Facing the Facts on improving teacher and school leader wellbeing
For more than a decade, teachers and school leaders in WA have carried a growing burden of expectations, complexity and intensification. Facing the Facts: A Review of Public Education in Western Australia made this reality impossible to ignore, finding that educators increasingly feel undervalued, disrespected and exhausted as workload and student complexity surge. The core message was blunt: the profession is at breaking point and system level reform - not individual resilience - is the only sustainable path forward.
This message is echoed powerfully in Understanding and Reducing the Workload of Teachers and Leaders in Western Australian Public Schools by Viviane Robinson and Peter Hamilton. Their analysis shows that workload intensification is not the product of a single cause but the cumulative impact and relentless nature of proliferating tasks, expectations and compliance requirements.
They emphasise that the expansion of teachers’ and leaders’ core work - coupled with increasing behavioural, wellbeing and mental health demands - is now so significant that the fundamental viability of the job must be questioned. The report warns: “whether the job of teaching as currently performed and organised is doable and sustainable” is no longer a rhetorical question.
The Public Sector Commission’s Agency Capability Review of the Department of Education reinforces this diagnosis from a system governance perspective.
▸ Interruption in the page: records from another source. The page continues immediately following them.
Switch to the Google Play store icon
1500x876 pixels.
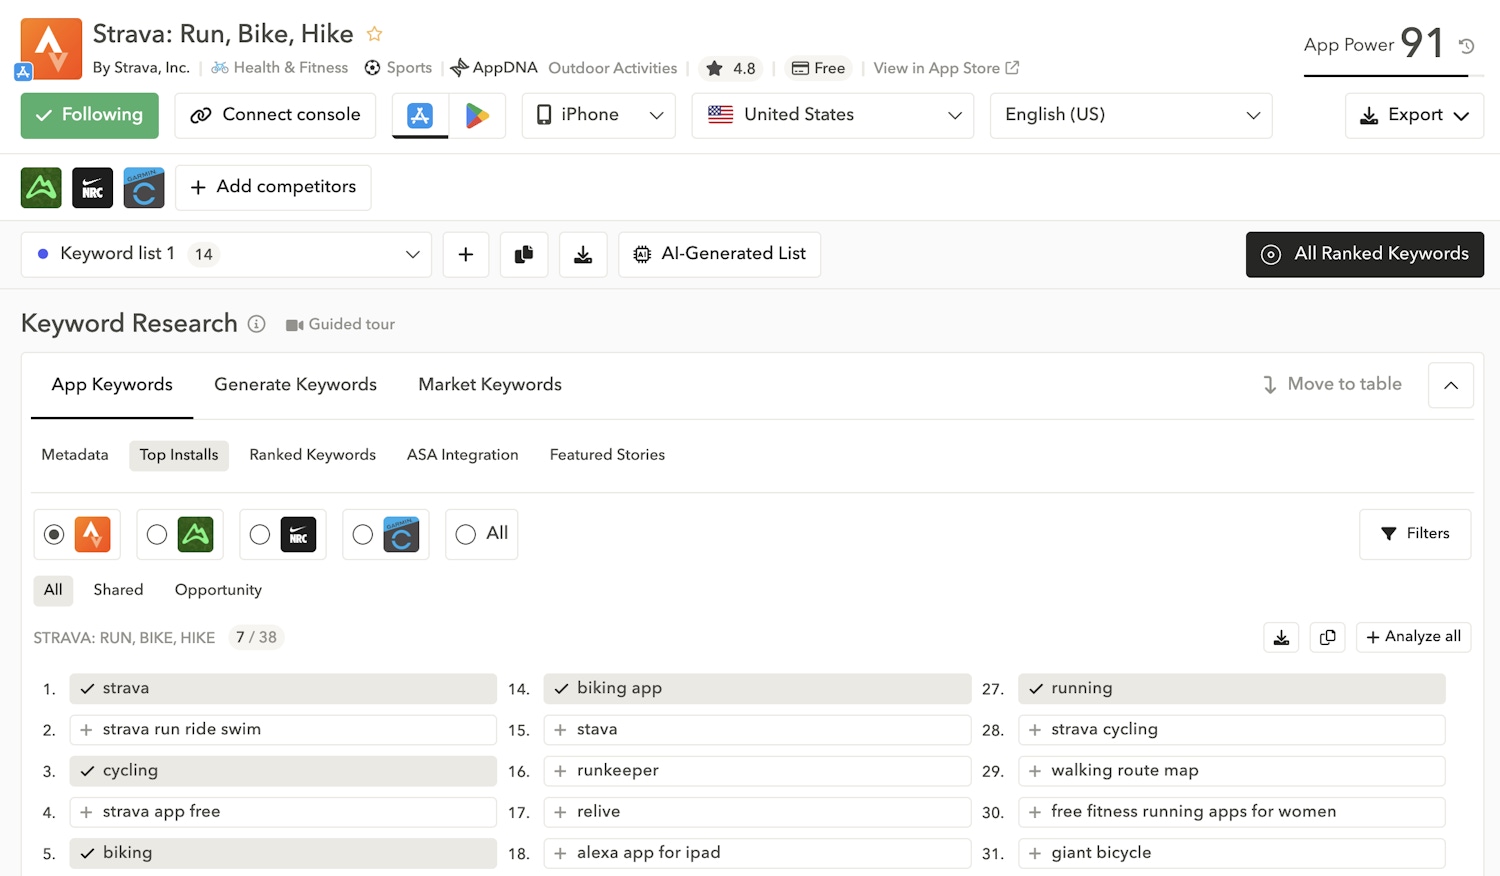tap(477, 115)

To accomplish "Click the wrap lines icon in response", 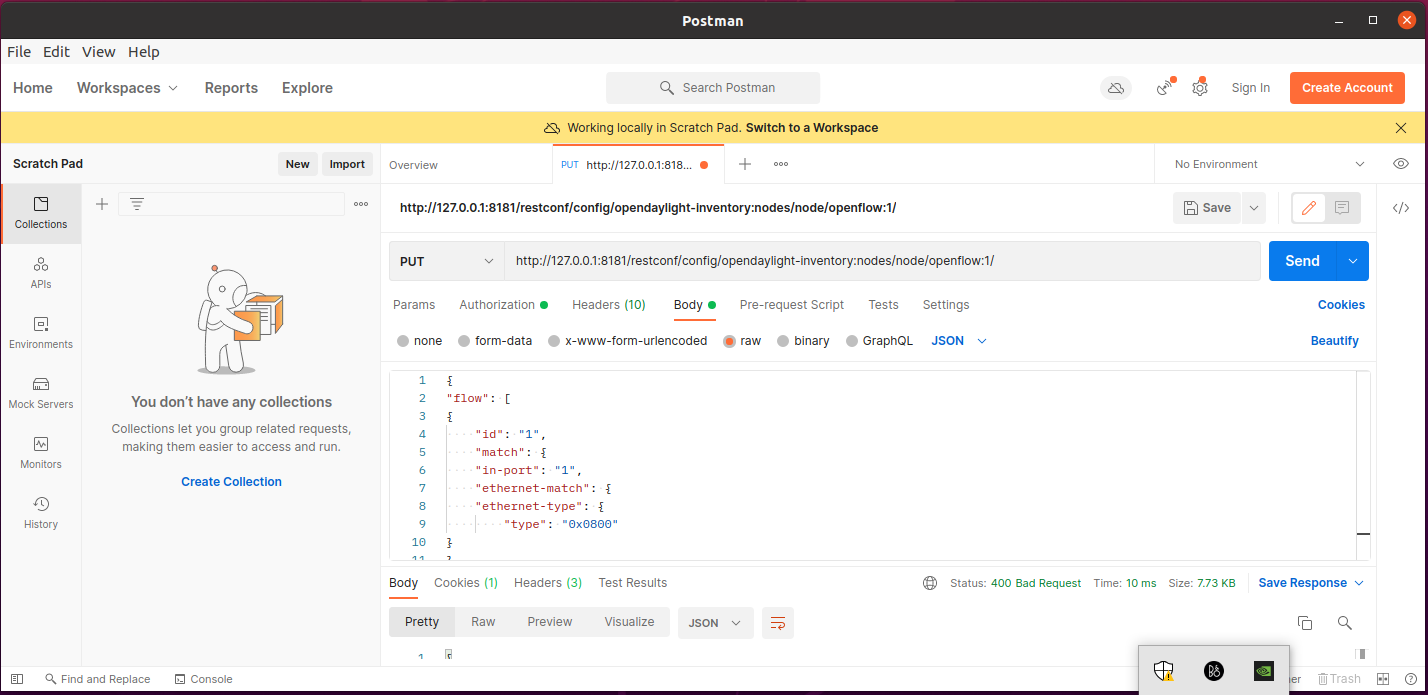I will (777, 623).
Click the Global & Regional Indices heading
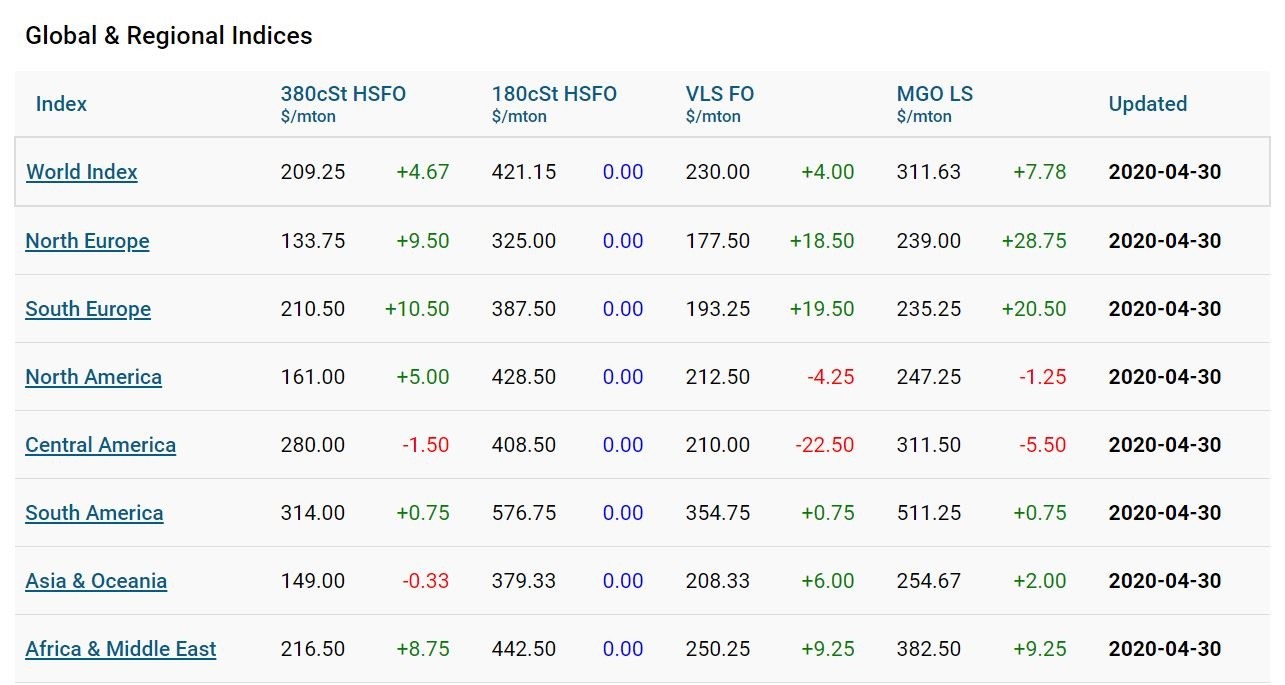 click(169, 36)
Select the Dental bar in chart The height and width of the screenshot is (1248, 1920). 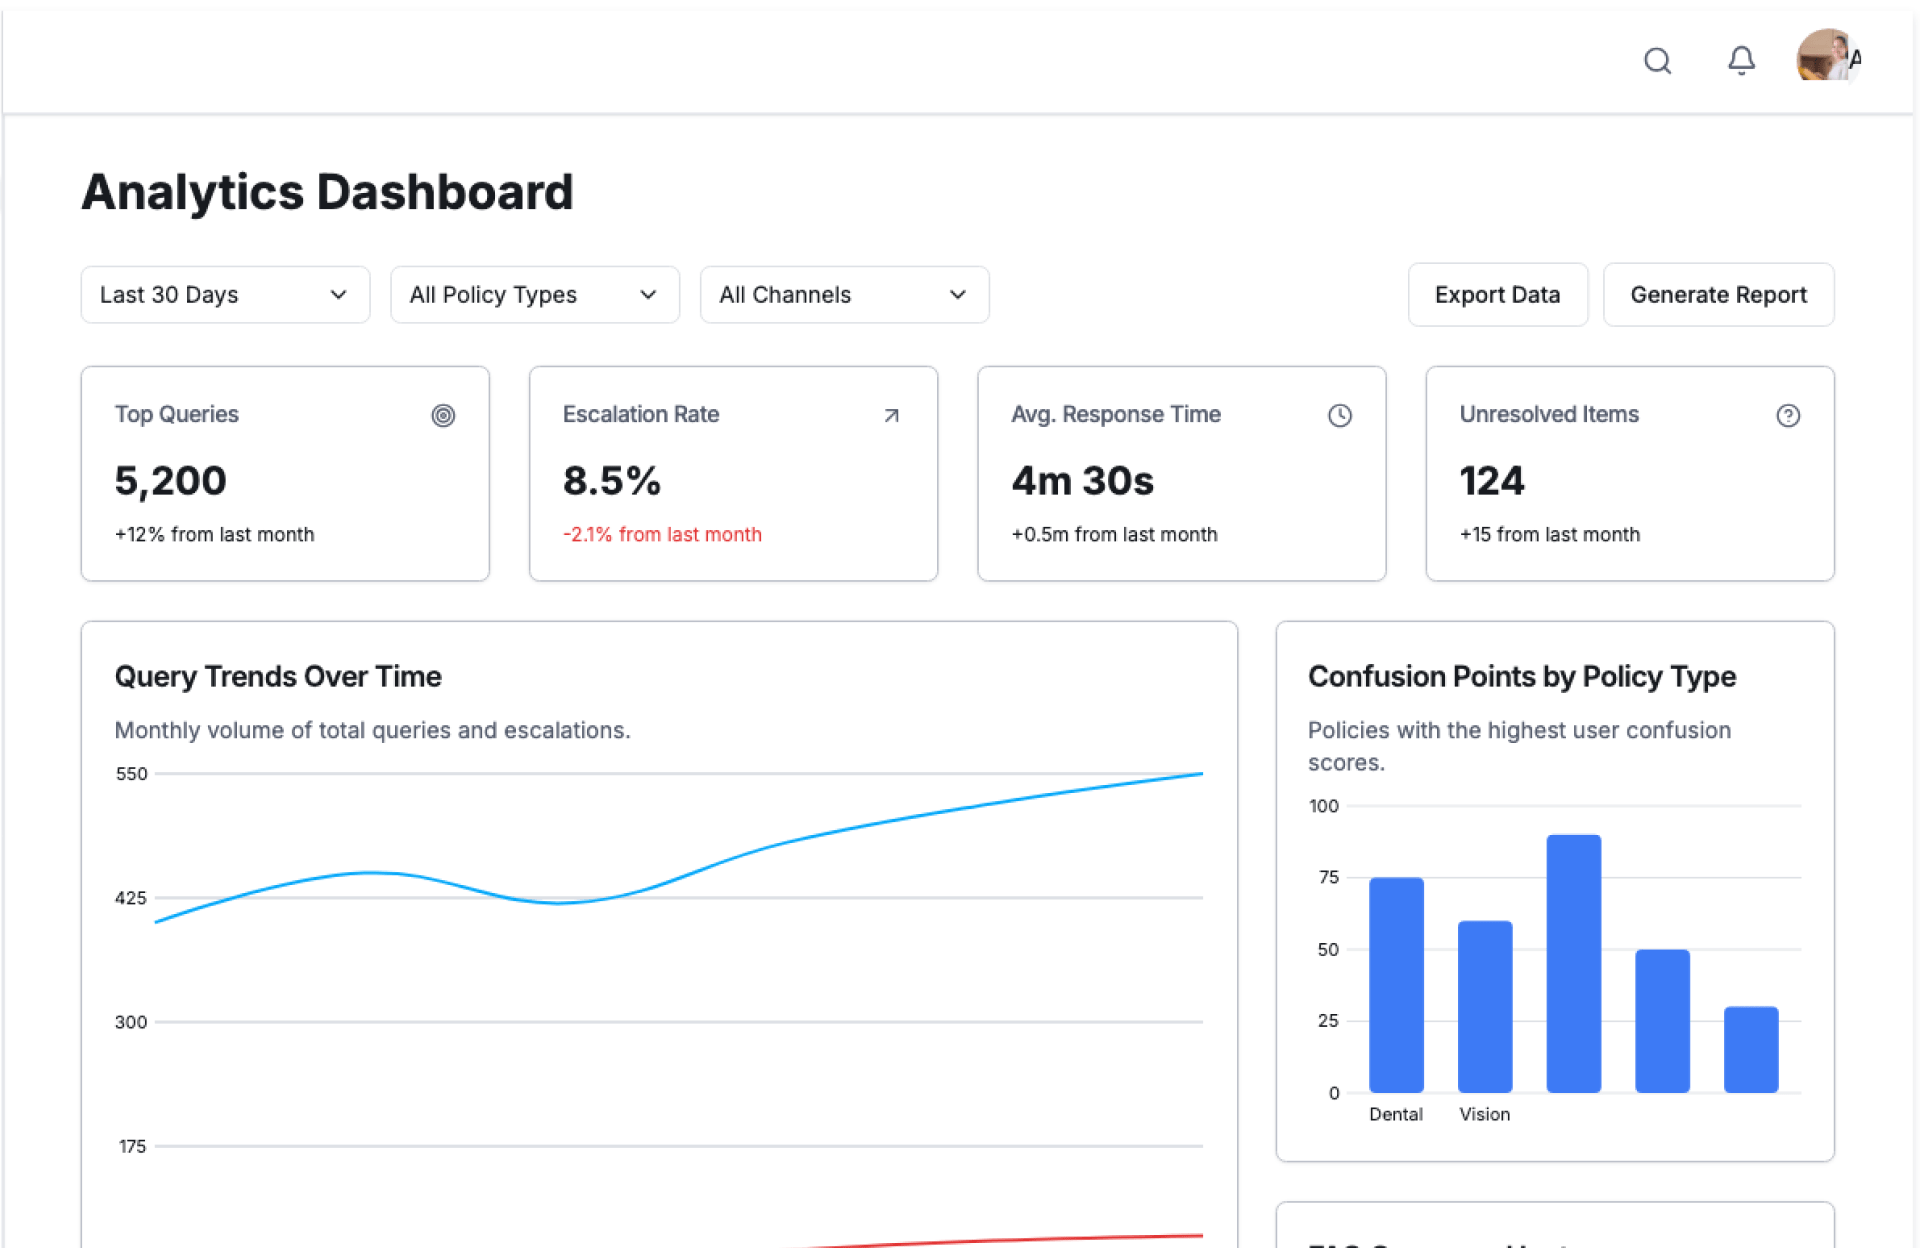click(1396, 985)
It notes that central and regional supports have not kept pace with rising student complexity and disadvantage, and that organisational structures remain too centralised and remote for many schools’ needs.
The review highlights the lack of clarity around system priorities, accountability and how leadership across levels works together to deliver them - creating ambiguity and pressure that ultimately flows directly into schools.
It stresses the need for a coherent vision, stronger capability and an organisational structure fit for purpose in a significantly more demanding environment.
Taken together, these three bodies of evidence - Facing the Facts, the PSC review, and Robinson and Hamilton - present a clear, convergent thesis: educator wellbeing is a system responsibility, not an individual failing. Efforts that focus solely on personal resilience will continue to fall short if the system itself remains misaligned, under resourced and operationally fragmented.
So what must the public education system actually do?
First, it must dramatically strengthen localised staff, behavioural support and specialist services so schools are no longer expected to compensate for gaps in mental health, disability, youth services and family support. Second, workload reduction must become an explicit system priority: unnecessary compliance, documentation and processes must be systematically identified and eliminated, not merely acknowledged. Third, strategic coherence must be restored. Fewer, clearer priorities - supported by aligned resourcing, implementation support and transparent monitoring - would reduce the churn and policy volatility that erode morale.
Finally, school leaders and teachers must be meaningfully involved in shaping system culture, strategy and expectations; their voices cannot remain peripheral to the design of the very system they are expected to lead and sustain.
Improving teacher and leader wellbeing is not a matter of asking or helping educators to be more resilient. It is about designing a system that no longer depends on heroic individual effort to function. The evidence is clear - and the responsibility sits squarely with the system to respond.
Recently principals have been offered the band-aid of a dedicated wellbeing budget. Fair enough, but that doesn’t address the systemic and cultural drivers that impact on their wellbeing and that of their staff. A recent report from Monash, Deakin and the University of Sydney - Invisible Labour: Principals’ Emotional Labour in Volatile Times – had one principal use the telling metaphor of “juggling 10 chainsaws”. Is there anyone in the frontline in schools not feeling this burden?
It’s time to face the fact that reactive responses to wellbeing concerns do not stem the tide or address the causes – that would require seriously addressing workload intensity, job design, Department culture, school and performance review, and human support for school leaders and teachers as an inherent part of the public education system.